::: TEXT TO READ :::
You can check out the other options available to use with OpenNE using:

python -m openne --help

--input, the input file of a network;
--graph-format, the format of input graph, adjlist or edgelist;
--output, the output file of representation (GCN doesn't need it);
--representation-size, the number of latent dimensions to learn for each node; the default is 128
--method, the NE model to learn, including deepwalk, line, node2vec, grarep, tadw, gcn, lap, gf, hope and sdne;
--directed, treat the graph as directed; this is an action;
--weighted, treat the graph as weighted; this is an action;
--label-file, the file of node label; ignore this option if not testing;
--clf-ratio, the ratio of training data for node classification; the default is 0.5;
--epochs, the training epochs of LINE and GCN; the default is 5;

Example

To run "node2vec" on BlogCatalog network and evaluate the learned representations on multi-label node classification task, run the following command in the home directory of this project:

python -m openne --method node2vec --label-file data/blogCatalog/bc_labels.txt --input data/blogCatalog/bc_adjlist.txt --graph-format adjlist --output vec_all.txt --q 0.25 --p 0.25

To run "gcn" on Cora network and evaluate the learned representations on multi-label node classification task, run the following command in the home directory of this project:

python -m openne --method gcn --label-file data/cora/cora_labels.txt --input data/cora/cora_edgelist.txt --graph-format edgelist --feature-file data/cora/cora.features  --epochs 200 --output vec_all.txt --clf-ratio 0.1

Specific Options

DeepWalk and node2vec:

--number-walks, the number of random walks to start at each node; the default is 10;
--walk-length, the length of random walk started at each node; the default is 80;
--workers, the number of parallel processes; the default is 8;
--window-size, the window size of skip-gram model; the default is 10;
--q, only for node2vec; the default is 1.0;
--p, only for node2vec; the default is 1.0;

LINE:

--negative-ratio, the default is 5;
--order, 1 for the 1st-order, 2 for the 2nd-order and 3 for 1st + 2nd; the default is 3;
--no-auto-save, no early save when training LINE; this is an action; when training LINE, we will calculate F1 scores every epoch. If current F1 is the best F1, the embeddings will be saved.
::: EXTRACTED ENTRIES :::
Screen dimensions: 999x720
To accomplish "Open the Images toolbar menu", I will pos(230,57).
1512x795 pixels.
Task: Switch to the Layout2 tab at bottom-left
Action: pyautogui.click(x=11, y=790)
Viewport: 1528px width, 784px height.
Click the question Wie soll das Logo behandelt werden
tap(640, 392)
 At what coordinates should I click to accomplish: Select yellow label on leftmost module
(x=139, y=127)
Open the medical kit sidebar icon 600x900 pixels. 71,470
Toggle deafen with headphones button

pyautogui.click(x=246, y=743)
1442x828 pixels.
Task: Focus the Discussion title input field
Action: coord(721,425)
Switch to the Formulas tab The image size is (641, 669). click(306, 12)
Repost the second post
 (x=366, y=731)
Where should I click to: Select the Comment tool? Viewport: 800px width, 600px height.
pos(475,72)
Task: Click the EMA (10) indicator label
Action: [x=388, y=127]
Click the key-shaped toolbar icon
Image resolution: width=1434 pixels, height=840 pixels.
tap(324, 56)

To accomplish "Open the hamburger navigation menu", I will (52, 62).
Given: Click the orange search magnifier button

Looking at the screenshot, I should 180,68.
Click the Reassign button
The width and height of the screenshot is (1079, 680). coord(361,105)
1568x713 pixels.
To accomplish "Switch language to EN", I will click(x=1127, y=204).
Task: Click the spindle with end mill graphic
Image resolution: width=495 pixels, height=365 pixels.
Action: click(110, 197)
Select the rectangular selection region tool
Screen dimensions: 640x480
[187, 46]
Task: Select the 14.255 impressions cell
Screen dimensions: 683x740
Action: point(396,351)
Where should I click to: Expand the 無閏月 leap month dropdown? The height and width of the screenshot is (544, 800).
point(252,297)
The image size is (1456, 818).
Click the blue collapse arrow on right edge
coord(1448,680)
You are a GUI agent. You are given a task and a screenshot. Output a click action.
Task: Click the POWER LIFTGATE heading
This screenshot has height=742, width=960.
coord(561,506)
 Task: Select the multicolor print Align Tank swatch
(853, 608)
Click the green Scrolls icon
:::
__THE TASKS__.
(a) Translate this sentence from the OpenNE options text into Spanish: "If current F1 is the best F1, the embeddings will be saved."
(b) Write the next part of the OpenNE options text, picking up after its final sentence.

__ANSWERS TO THE EXERCISE__.
(a) Si el F1 actual es el mejor F1, se guardarán los embeddings.

(b)
GraRep:

--kstep, use k-step transition probability matrix（make sure representation-size%k-step == 0).

TADW:

--lamb, lamb is a hyperparameter in TADW that controls the weight of regularization terms.

GCN:

--feature-file, The file of node features;
--epochs, the training epochs of GCN; the default is 5;
--dropout, dropout rate;
--weight-decay, weight for l2-loss of embedding matrix;
--hidden, number of units in the first hidden layer.

GraphFactorization:

--epochs, the training epochs of GraphFactorization; the default is 5;
--weight-decay, weight for l2-loss of embedding matrix;
--lr, learning rate, the default is 0.01

SDNE:

--encoder-list, a list of numbers of the neuron at each encoder layer, the last number is the dimension of the output node representation, the default is [1000, 128]
--alpha, alpha is a hyperparameter in SDNE that controls the first order proximity loss, the default is 1e-6
--beta, beta is used for construct matrix B, the default is 5
--nu1, parameter controls l1-loss of weights in autoencoder, the default is 1e-5
--nu2, parameter controls l2-loss of weights in autoencoder, the default is 1e-4
--bs, batch size, the default is 200
--lr, learning rate, the default is 0.01

Input

The supported input format is an edgelist or an adjlist:

edgelist: node1 node2 <weight_float, optional>
adjlist: node n1 n2 n3 ... nk

The graph is assumed to be undirected and unweighted by default. These options can be changed by setting the appropriate flags.

If the model needs additional features, the supported feature input format is as follow (feature_i should be a float number):

node feature_1 feature_2 ... feature_n

Output

The output file has n+1 lines for a graph with n nodes. The first line has the following format:

num_of_nodes dim_of_representation

The next n lines are as follows:

node_id dim1 dim2 ... dimd

where dim1, ... , dimd is the d-dimensional representation learned by OpenNE.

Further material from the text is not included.